Identification of Sex-Specific Gene Signatures for Atopic Dermatitis Using Machine Learning Models
摘要
Atopic dermatitis is a common chronic disease that affects the quality of life of patients and their families and is marked by cyclical periods of flare-ups and remissions. Although there is no cure for the disease, its symptoms can be alleviated with proper management. However, atopic dermatitis is a complex disease that manifests differently in men and women, and the molecular mechanisms behind flare-ups are not yet fully understood. Identifying the genes that characterise lesional and non-lesional skin could improve the current understanding of the key molecular mechanisms and facilitate the development of new targeted therapies. In this paper, we present a machine learning approach aimed at discovering candidate sex-specific biomarkers for the disease. First, we selected the differentially expressed genes and applied feature selection techniques and machine learning methods to reduce the number of features.

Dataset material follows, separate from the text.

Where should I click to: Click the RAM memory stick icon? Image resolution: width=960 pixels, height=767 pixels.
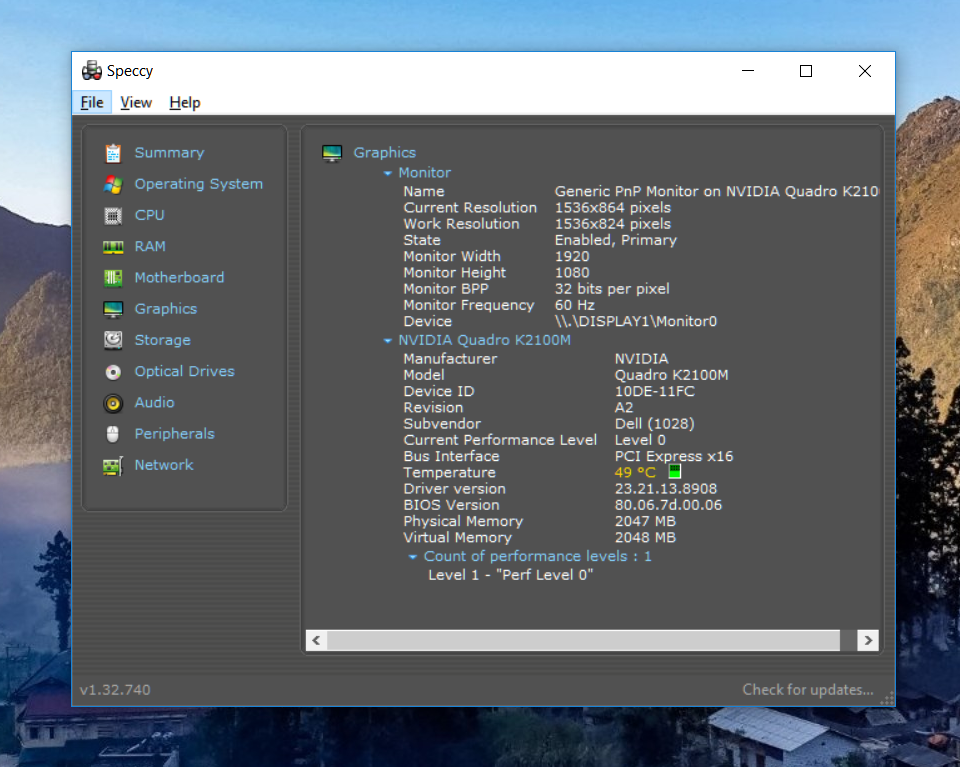click(113, 247)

After a backward feature elimination step, we obtained an 11-gene male signature, a 10-gene female signature and an 8-gene general signature. Based on an independent test and using a soft-voting classifier, we obtained an AUC of 0.839 and accuracy of 0.7222 for the male signature and an AUC of 0.650 and accuracy of 0.6667 for the female signature. For the general signature, the AUC and accuracy values obtained were 0.783 and 0.8, respectively. The results suggest the potential existence of sex-specific biomarkers for atopic dermatitis. Consequently, our proposed gene signatures could serve as a starting point for scientific investigations aimed at understanding how the molecular mechanisms of the disease differ between males and females.